OptiEnz would allow first responders to test contaminants on-scene
If those first on the scene at last summer’s two Poudre River asphalt tanker spills could have immediately tested contamination in the water to find out how badly the river was polluted, Fort Collins Utilities might have had a better idea of how the spills polluted the water even faster than they did.
“One of the first things after securing the scene, you have to ascertain what you’re dealing with,” said Kevin Gertig, Fort Collins water resources manager.
Fort Collins Utilities and U.S. Environmental Protection Agency officials had to send water samples to a lab and wait to find out what was in the water downstream of the asphalt tanker spills.
New technology being developed at CSU might be able to help in similar situations by allowing first responders and utilities to test contaminants in water in real time without having to take a water sample to a lab.
Colorado State University chemical and biological engineering professor Ken Reardon, working with CSU’s renewable energy arm Cenergy, has formed OptiEnz LLC, which will develop biosensors that will test water quality in the field.
OptiEnz sensors could test water quality at the intake for a water-treatment facility, in a river after a spill or even in water near an oil and gas drilling site, which could be contaminated with dangerous amounts of benzene, Reardon said.
His technology uses “optoelectronics” as well as biology to sense contamination in water.
Two layers consisting of a fluorescent chemical and enzymes are applied to the tip of an optical fiber. When the tip contacts contaminated water, the enzymes cause the brightness of the fluorescent chemical to change. Reardon’s team has tested a sensor specifically designed to detect benzene.
“If I suspect that benzene might be in the water, this will tell me how much and where,” he said.
OptiEnz is working with several government and private firms to set up field tests for the sensors.

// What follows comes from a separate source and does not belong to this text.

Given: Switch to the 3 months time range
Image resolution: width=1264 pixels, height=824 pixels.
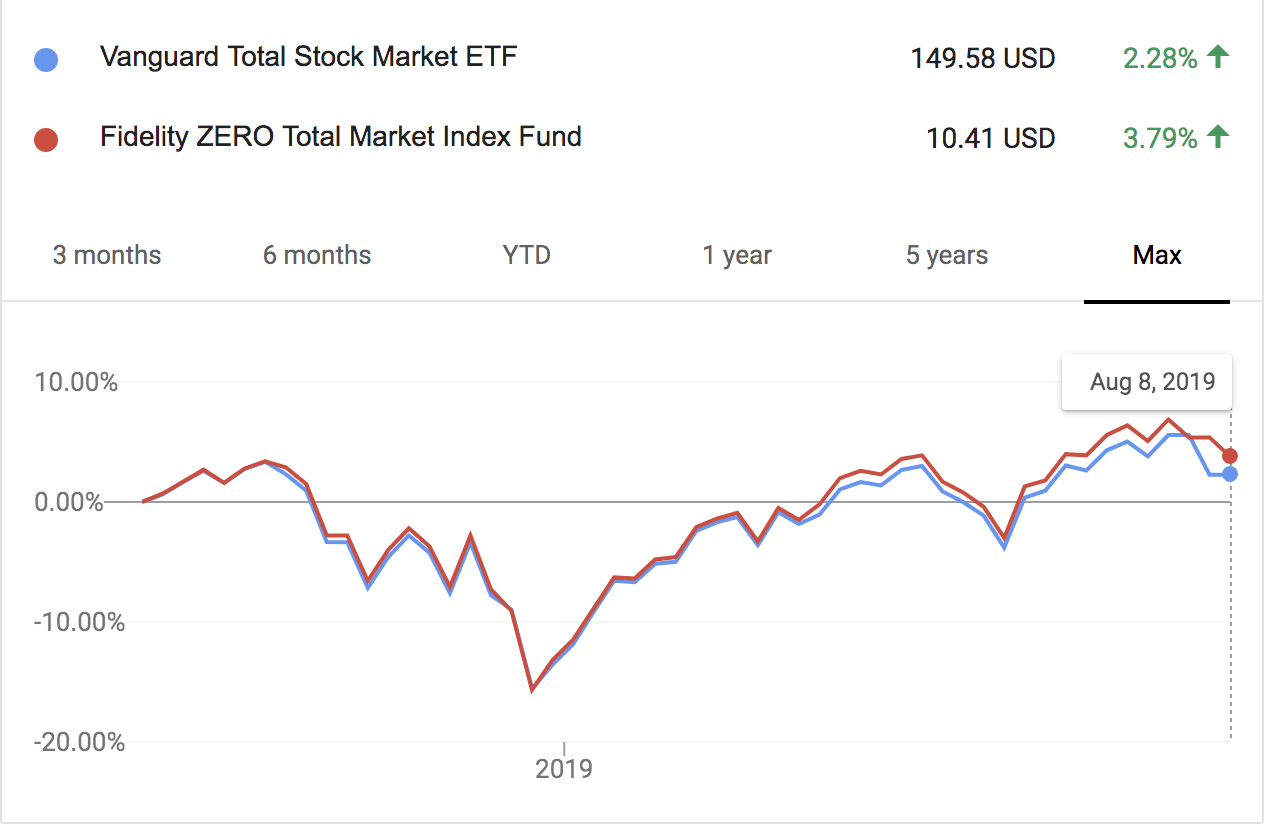Looking at the screenshot, I should 107,255.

The company expects the sensors to be used for homeland security, groundwater testing, environmental cleanup sites and food and beverage testing.
“We’re trying to bring product to market starting in a few months,” Reardon said. “Yes, we do think this is revolutionary.”
Revolutionary, he said, partly because the OptiEnz technology can report the concentration of contaminants continuously in the place the contamination exists.
Gertig said Monday he hadn’t heard of Reardon’s technology but said he suspects it could be very beneficial to water managers.
But, he said, had such a tool been available last summer when the two tanker trucks dumped asphalt into the Poudre, the city would still have taken water samples to a lab for verification.